Indeed, Brown says the digital approach goes beyond simply retailing: ensuring that the Heathrow ecosystem is working hard to digitalise all its operational facets, from baggage handling to communications among its airline partners and aviation regulatory authorities.

Away from the in-terminal shopping aisles, it’s been a period of broader change for Heathrow’s management in the past 12 months.

The announcement in February 2023 that CEO John-Holland Kaye would stand down as leader of the London hub after almost a decade in the position fired the starting gun on a selection process that concluded with the appointment of former Copenhagen Airports CEO and experienced aviation chief Thomas Woldbye.

His first day on 18 October ushered in a new era for Heathrow, marked out by its ambitious multi-billion pound plans to upgrade its existing infrastructure over the next three years.
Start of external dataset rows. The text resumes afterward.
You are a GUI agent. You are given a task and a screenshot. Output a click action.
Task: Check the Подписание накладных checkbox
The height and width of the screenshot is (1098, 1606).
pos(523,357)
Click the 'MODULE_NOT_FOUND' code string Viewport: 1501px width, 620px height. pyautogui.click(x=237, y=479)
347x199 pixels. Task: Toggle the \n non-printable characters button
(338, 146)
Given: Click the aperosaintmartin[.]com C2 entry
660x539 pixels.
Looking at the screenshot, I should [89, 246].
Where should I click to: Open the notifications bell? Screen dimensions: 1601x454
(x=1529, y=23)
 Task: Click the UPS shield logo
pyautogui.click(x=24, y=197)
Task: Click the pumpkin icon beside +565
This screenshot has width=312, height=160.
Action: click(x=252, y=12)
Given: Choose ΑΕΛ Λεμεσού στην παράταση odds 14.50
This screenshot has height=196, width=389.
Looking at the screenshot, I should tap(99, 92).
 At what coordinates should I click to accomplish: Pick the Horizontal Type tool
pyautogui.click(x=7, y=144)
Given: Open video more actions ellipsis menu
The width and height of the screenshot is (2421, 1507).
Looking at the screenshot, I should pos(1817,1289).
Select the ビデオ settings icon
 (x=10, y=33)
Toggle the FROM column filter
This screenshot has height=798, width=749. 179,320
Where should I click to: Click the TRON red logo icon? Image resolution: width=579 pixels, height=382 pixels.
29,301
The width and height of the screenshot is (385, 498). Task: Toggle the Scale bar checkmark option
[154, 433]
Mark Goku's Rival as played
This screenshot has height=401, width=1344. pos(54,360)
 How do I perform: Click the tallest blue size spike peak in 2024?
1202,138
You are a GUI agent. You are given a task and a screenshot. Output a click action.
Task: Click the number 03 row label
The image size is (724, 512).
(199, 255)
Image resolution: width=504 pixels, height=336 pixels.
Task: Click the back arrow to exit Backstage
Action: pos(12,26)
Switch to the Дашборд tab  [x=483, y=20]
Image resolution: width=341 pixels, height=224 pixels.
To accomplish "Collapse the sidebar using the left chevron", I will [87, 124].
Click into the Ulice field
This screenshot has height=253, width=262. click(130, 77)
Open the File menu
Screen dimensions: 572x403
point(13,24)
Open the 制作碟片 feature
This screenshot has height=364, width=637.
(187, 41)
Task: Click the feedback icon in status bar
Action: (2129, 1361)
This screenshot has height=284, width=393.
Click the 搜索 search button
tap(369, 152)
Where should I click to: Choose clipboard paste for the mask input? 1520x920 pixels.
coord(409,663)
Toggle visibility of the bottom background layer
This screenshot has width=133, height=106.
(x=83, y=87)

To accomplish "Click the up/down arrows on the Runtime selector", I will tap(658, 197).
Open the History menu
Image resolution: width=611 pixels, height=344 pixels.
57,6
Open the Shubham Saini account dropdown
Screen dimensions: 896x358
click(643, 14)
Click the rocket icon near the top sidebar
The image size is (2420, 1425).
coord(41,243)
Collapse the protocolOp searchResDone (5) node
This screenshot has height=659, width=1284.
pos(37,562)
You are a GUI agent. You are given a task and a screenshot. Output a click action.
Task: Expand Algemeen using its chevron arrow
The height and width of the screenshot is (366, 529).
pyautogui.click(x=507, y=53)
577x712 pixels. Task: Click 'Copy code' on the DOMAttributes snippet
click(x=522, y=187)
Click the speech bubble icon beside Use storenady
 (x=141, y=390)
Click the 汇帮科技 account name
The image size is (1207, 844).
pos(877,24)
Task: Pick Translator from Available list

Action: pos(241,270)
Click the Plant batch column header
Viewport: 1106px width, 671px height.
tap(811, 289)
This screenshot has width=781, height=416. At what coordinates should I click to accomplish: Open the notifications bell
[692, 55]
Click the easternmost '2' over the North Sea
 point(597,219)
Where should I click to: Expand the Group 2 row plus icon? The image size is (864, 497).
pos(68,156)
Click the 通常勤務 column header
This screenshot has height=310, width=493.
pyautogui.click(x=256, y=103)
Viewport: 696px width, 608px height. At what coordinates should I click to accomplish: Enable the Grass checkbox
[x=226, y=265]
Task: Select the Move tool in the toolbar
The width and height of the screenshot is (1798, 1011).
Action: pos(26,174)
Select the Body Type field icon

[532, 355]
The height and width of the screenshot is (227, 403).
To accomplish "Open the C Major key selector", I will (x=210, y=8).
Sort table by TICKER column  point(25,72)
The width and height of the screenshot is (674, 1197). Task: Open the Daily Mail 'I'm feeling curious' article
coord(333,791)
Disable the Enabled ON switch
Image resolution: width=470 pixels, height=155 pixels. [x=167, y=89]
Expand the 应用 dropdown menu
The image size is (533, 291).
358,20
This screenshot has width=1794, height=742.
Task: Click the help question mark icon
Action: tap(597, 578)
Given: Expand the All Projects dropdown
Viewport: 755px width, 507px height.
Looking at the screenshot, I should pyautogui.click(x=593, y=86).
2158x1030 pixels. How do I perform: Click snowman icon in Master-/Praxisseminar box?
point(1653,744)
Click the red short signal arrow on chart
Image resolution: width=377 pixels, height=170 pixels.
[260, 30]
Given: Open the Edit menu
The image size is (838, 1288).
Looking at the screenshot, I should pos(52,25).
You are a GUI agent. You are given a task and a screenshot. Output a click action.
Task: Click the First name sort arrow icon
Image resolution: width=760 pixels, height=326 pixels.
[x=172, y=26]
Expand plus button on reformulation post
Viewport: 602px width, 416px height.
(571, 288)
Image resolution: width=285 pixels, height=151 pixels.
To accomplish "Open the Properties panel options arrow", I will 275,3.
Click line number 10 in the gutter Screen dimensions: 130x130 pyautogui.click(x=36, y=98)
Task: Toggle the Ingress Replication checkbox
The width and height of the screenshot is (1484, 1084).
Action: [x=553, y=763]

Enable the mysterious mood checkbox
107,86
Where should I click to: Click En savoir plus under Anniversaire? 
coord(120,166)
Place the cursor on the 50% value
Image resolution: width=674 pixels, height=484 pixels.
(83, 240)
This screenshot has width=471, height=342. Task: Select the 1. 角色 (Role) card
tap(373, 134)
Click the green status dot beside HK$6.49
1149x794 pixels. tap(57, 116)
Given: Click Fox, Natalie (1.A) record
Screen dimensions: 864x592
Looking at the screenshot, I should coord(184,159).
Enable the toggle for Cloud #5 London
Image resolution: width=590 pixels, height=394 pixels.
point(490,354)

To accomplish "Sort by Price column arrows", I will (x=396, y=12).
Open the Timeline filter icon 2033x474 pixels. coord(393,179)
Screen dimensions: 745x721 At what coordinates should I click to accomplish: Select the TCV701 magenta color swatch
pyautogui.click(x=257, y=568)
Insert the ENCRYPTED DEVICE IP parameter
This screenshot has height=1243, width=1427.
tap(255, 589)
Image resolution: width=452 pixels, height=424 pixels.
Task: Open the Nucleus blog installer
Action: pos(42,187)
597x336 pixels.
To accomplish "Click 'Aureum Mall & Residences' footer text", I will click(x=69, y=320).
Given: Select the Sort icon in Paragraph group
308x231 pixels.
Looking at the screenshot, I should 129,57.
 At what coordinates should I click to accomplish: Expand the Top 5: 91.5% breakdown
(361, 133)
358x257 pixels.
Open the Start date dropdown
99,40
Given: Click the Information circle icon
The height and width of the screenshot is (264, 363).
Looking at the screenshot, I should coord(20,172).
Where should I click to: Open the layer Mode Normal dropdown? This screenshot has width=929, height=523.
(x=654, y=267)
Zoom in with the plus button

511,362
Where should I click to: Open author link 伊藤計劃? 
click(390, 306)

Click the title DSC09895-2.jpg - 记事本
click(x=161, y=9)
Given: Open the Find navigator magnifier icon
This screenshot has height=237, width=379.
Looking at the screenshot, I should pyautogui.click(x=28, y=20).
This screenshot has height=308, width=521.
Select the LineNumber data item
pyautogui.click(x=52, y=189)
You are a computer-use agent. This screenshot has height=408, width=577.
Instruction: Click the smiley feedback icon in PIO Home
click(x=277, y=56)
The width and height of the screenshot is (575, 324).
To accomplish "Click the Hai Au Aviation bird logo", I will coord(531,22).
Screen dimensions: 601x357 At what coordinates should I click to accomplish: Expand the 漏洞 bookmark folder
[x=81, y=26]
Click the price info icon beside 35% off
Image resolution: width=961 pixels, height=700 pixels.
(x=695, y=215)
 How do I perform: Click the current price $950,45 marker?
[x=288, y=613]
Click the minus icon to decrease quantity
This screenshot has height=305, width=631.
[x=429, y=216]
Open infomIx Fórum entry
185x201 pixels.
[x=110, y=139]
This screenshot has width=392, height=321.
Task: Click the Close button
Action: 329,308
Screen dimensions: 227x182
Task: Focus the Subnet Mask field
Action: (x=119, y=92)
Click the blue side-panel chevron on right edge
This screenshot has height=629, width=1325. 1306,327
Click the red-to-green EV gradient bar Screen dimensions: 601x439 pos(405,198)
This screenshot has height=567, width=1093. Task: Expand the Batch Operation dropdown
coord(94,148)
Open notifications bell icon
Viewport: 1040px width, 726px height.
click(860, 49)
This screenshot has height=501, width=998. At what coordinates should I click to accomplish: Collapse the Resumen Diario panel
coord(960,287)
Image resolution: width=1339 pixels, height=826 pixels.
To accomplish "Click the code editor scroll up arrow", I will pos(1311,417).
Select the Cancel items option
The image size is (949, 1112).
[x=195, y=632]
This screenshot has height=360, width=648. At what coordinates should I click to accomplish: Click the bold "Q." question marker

In the circa nine months that Woldbye has been in post, Heathrow has updated its strategy by honing its executive team to focus on different revenue-generating segments of the organisation, from customers such as retail concessionaires, property tenants and airlines, to passengers served by ancillary businesses such as parking and fast-track.

In April, those wheels were further turned with Chief Financial Officer Javier Echave taking over as Chief Operating Officer from Emma Gilthorpe, who departed Heathrow following a 15-year career at the airport to run Royal Mail.

Sally Ding, previously Director of Treasury & Corporate Finance, has taken on the role of acting CFO until a permanent replacement is found.

Elsewhere, Chief Strategy Officer and former Retail Director Chris Annetts left Heathrow at the end of April, and effective 1 May, Ross Baker and Nigel Milton assumed new positions as Chief Customer Officer and Chief Communications and Sustainability Officer, respectively.

 – TRBusiness

Effective clienteling can support retail gains despite the loss of tax free sales, maintains Heathrow.

Asked whether Baker’s previous role as Chief Commercial Officer was up for grabs and Brown was in the running as the replacement, Heathrow’s Retail Director responded unequivocally: “There will not be a replacement for the Chief Commercial Officer position that Ross held.

“We’re bringing together the areas that Ross looked after and adding in areas around customer research, regulation, customer proposition and forecasting work, so all of that sits along with our colleagues – including myself in the commercial team – in a new, wider directorate that we are calling our customer team.

“The initials are the same but the title has changed; the importance thing is we have the stability with Ross working with us and on the executive and we’re augmenting some of the work we’re doing with airlines, digital, retail, property and surface access, along with four other areas of regulation, customer strategy, research and forecasting.”